2011 年 23 巻 2 号 p. 261-265
Arthroscopic treatment has been widely performed for tears of the lateral discoid meniscus. However, this frequently results in total meniscectomy in cases of degenerative peripheral tear. We performed meniscal suturing of residual peripheral tears after subtotal meniscectomy to preserve the function of the meniscus.
Methods : We treated 15 knees of 15 patients (4 males and 11 females) with symptomatic lateral discoid meniscus tears. The mean age of the patients at surgery was 18.7 years (range, 7 to 37 years), and the mean follow-up period was 2.7 years (range, 12 to 65 months). We retrospectively compared the clinical results and the incidence rate of osteochondritis dissecans (OCD) in the peripheral repair group with those in the subtotal meniscectoy group. Clinical results were assessed on the basis of the Japanese Orthopaedic Association (JOA) score.

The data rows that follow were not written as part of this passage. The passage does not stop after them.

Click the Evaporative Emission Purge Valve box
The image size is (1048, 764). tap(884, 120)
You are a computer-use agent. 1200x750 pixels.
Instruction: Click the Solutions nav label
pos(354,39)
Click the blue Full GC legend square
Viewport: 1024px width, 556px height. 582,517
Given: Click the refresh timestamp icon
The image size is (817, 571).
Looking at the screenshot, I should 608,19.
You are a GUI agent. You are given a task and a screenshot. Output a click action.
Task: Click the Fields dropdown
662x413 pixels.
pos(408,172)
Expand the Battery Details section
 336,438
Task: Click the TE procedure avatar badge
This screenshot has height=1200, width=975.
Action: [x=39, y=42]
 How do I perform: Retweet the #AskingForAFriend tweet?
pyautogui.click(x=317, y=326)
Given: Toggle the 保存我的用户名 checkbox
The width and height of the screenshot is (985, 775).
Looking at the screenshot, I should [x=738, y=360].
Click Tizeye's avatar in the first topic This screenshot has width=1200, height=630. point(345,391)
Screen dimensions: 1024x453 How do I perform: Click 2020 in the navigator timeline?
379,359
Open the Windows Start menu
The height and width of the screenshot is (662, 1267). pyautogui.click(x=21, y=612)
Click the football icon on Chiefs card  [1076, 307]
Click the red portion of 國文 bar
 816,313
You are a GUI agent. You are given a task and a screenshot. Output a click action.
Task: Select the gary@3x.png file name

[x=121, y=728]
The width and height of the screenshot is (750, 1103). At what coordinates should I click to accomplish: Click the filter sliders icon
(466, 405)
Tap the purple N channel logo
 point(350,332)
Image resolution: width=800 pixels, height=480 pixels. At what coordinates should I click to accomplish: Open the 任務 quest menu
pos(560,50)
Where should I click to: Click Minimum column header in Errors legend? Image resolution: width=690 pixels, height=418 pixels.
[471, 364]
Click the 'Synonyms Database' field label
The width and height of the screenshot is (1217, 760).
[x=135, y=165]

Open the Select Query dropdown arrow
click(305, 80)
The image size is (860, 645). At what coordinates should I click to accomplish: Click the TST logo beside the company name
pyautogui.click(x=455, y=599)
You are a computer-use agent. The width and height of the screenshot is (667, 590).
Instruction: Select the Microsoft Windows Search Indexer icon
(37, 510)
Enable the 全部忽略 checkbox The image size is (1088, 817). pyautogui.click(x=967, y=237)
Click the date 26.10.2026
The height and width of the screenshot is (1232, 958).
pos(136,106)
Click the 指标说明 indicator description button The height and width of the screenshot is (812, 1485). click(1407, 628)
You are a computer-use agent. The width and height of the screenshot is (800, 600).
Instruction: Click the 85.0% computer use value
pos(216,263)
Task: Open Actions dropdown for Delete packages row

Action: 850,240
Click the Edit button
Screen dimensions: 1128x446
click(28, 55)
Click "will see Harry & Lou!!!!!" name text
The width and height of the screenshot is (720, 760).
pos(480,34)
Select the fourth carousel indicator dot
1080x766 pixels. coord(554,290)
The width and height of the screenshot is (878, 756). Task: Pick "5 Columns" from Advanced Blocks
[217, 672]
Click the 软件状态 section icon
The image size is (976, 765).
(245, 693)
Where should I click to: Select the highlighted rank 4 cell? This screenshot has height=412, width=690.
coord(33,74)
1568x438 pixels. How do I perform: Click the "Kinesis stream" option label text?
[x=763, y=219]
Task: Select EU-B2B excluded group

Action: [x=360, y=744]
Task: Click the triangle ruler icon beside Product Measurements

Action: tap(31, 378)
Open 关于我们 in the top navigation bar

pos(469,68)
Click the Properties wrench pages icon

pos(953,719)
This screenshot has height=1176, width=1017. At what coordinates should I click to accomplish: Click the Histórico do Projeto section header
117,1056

Results : Eight patients underwent arthroscopic partial meniscectomy alone. In the remaining 7 patients with degenerative peripheral tears, meniscal repair was performed after subtotal meniscectomy to avoid total meniscectomy. All of the patients had excellent JOA scores at the final follow-up point. None of them required additional surgery for re-tear. The incidence of OCD was 14% in the partial meniscectomy group, whereas OCD was not found in the peripheral repair group.
Conclusion : Our results demonstrate the short-term efficacy of arthroscopic partial meniscectomy in conjunction with peripheral repair in cases of degenerative peripheral tear of lateral discoid meniscus.